## Task brief
Wherever the word "agent" appears in a line of the records, copy that line.

## Data items
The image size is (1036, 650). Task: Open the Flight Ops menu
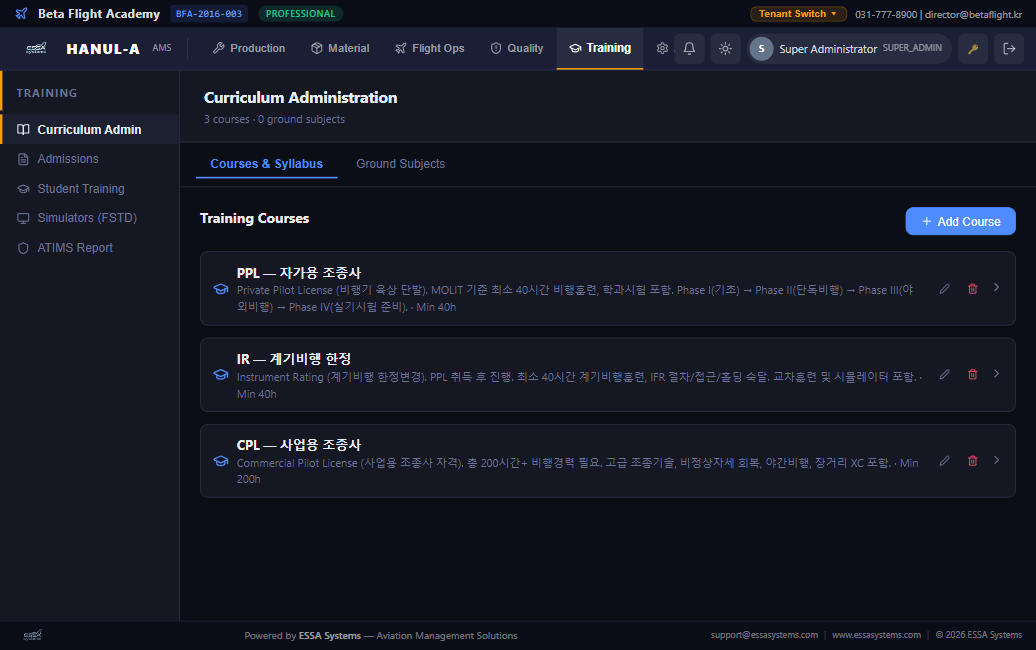point(429,48)
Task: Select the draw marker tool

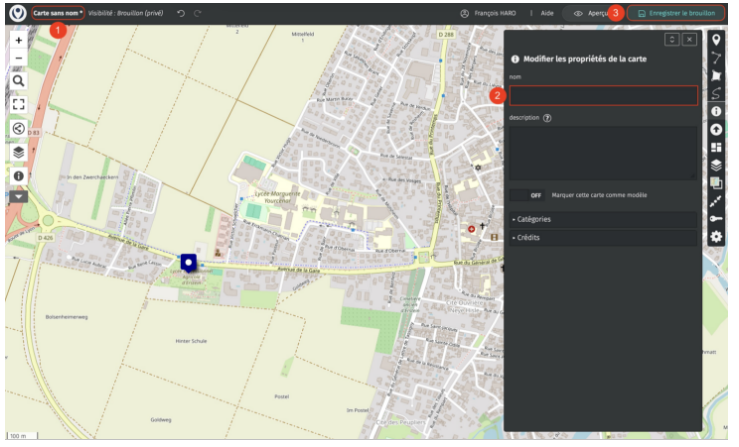Action: pyautogui.click(x=716, y=40)
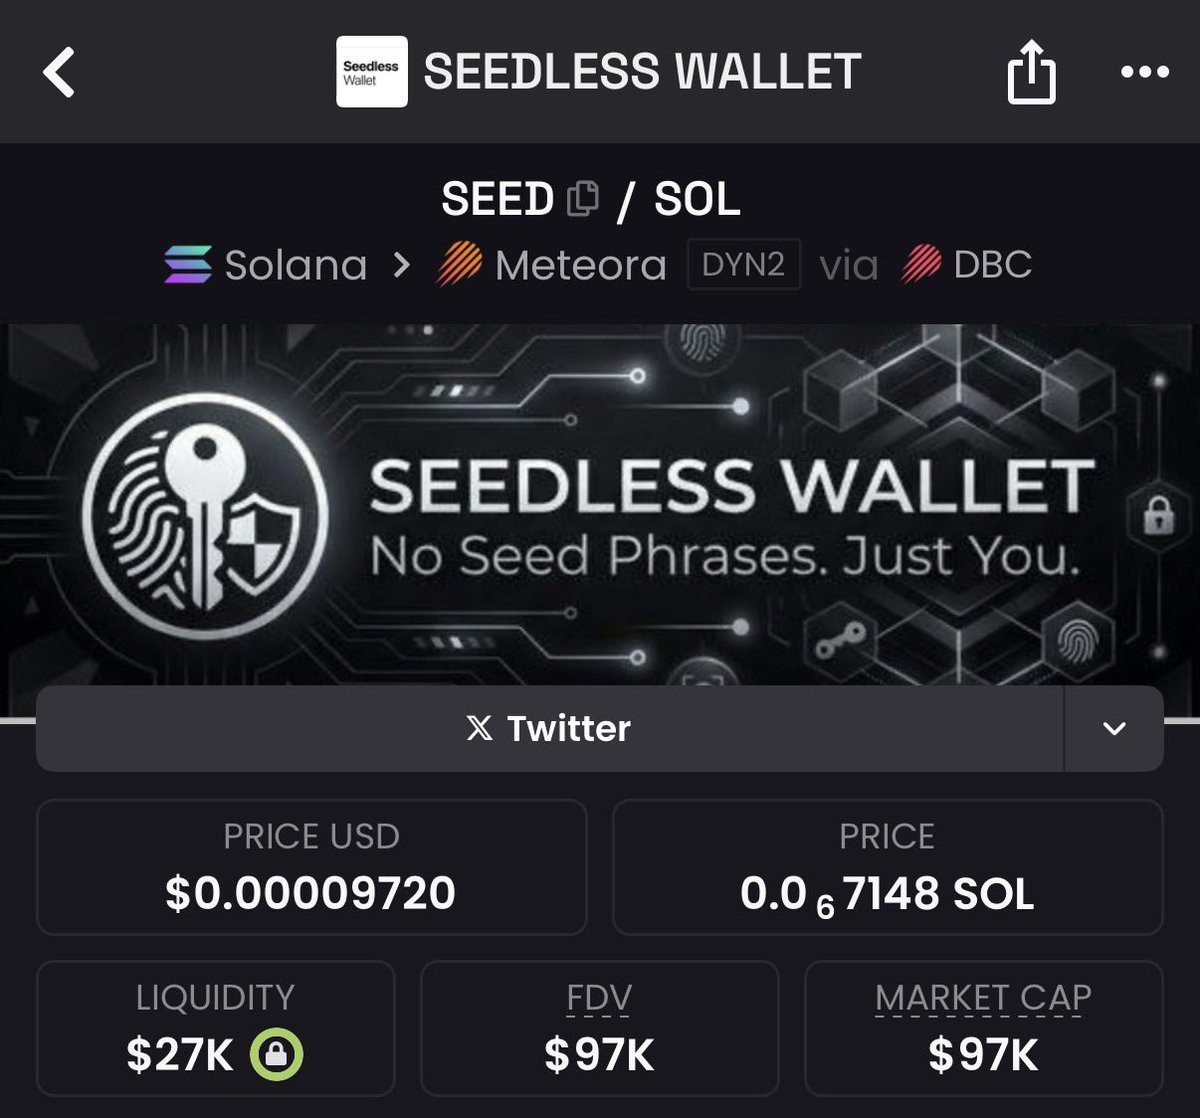
Task: Tap the Seedless Wallet logo thumbnail
Action: pyautogui.click(x=372, y=72)
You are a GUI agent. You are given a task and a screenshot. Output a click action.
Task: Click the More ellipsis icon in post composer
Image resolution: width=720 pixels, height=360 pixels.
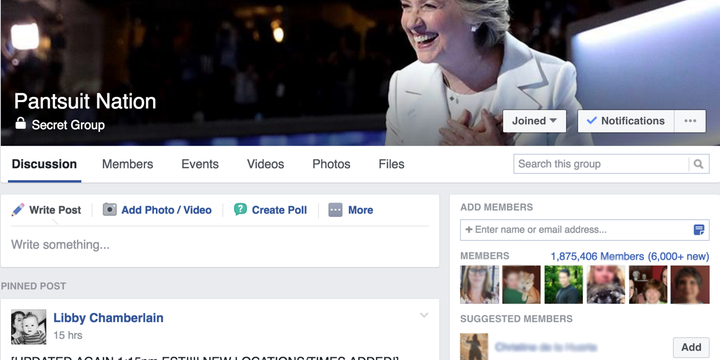tap(335, 210)
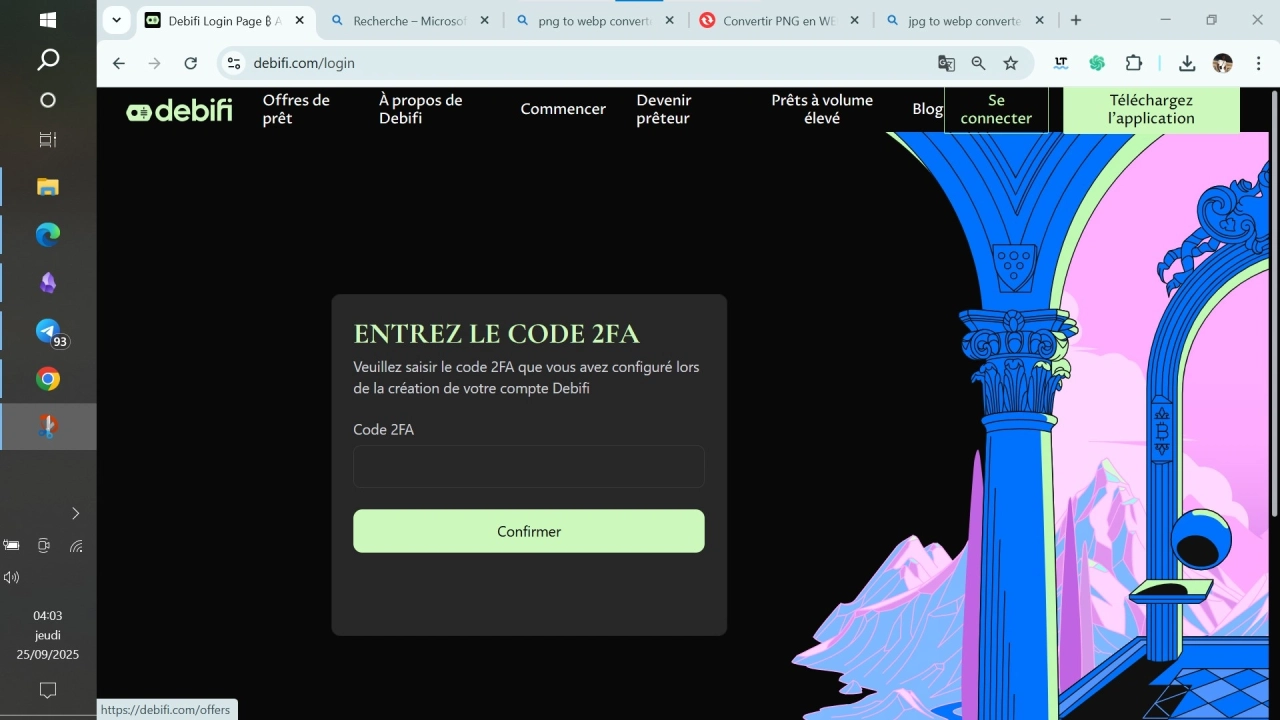The width and height of the screenshot is (1280, 720).
Task: Click the zoom magnifier icon in address bar
Action: point(978,63)
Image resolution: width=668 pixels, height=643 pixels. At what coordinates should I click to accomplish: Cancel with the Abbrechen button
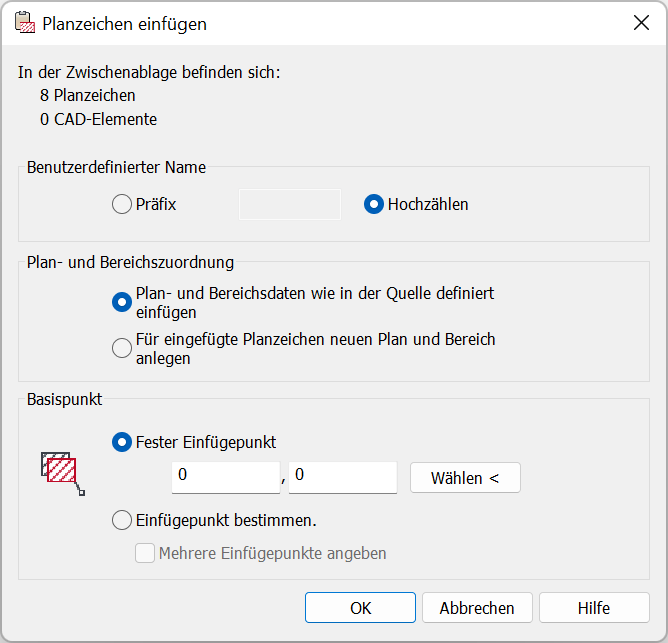click(x=477, y=607)
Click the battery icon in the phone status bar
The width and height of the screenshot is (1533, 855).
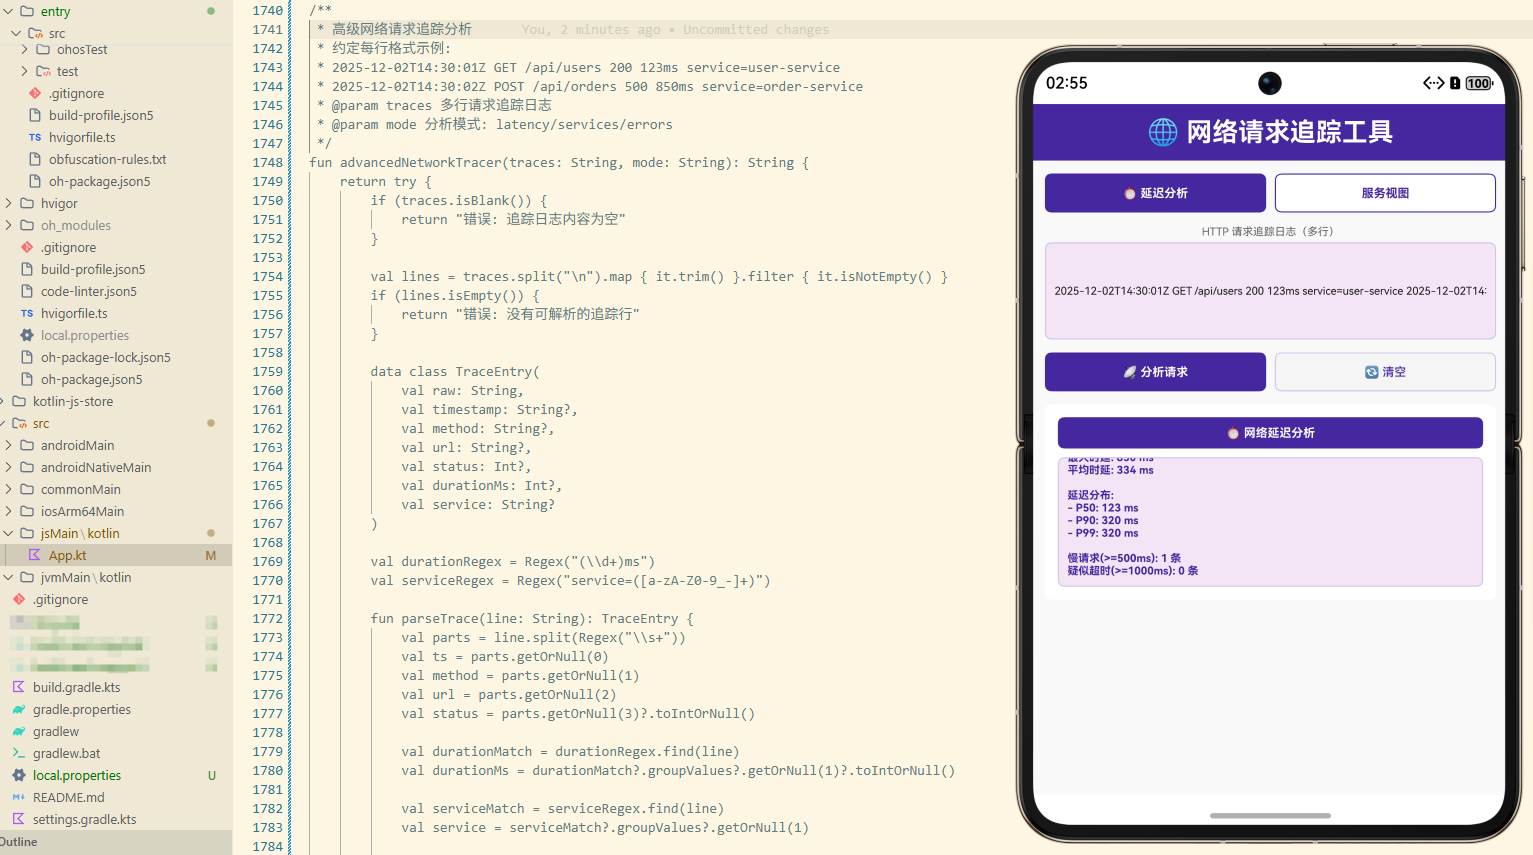tap(1477, 83)
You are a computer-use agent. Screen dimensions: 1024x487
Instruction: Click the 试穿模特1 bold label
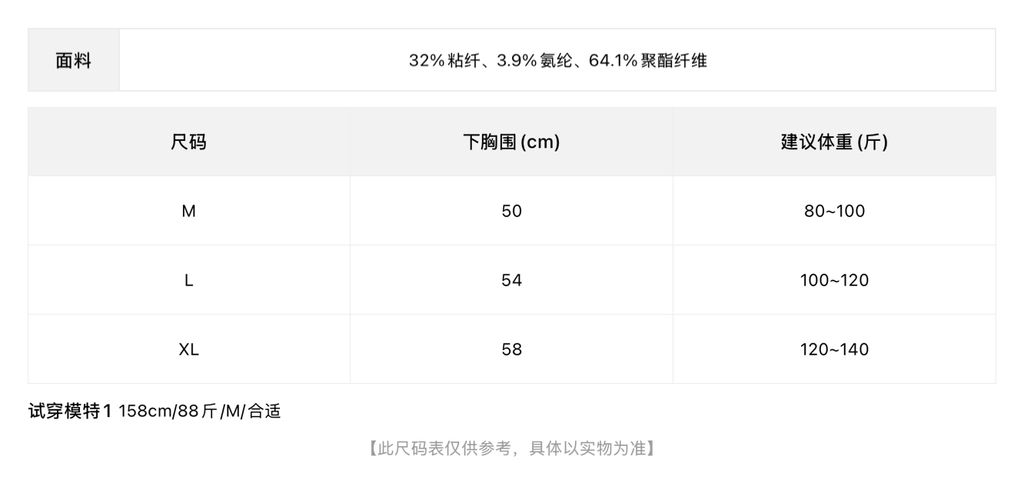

## Output of the exercise
You are a GUI agent. You are given a task and a screenshot. Output a click action.
You are a computer-use agent. Screen dimensions: 1024x487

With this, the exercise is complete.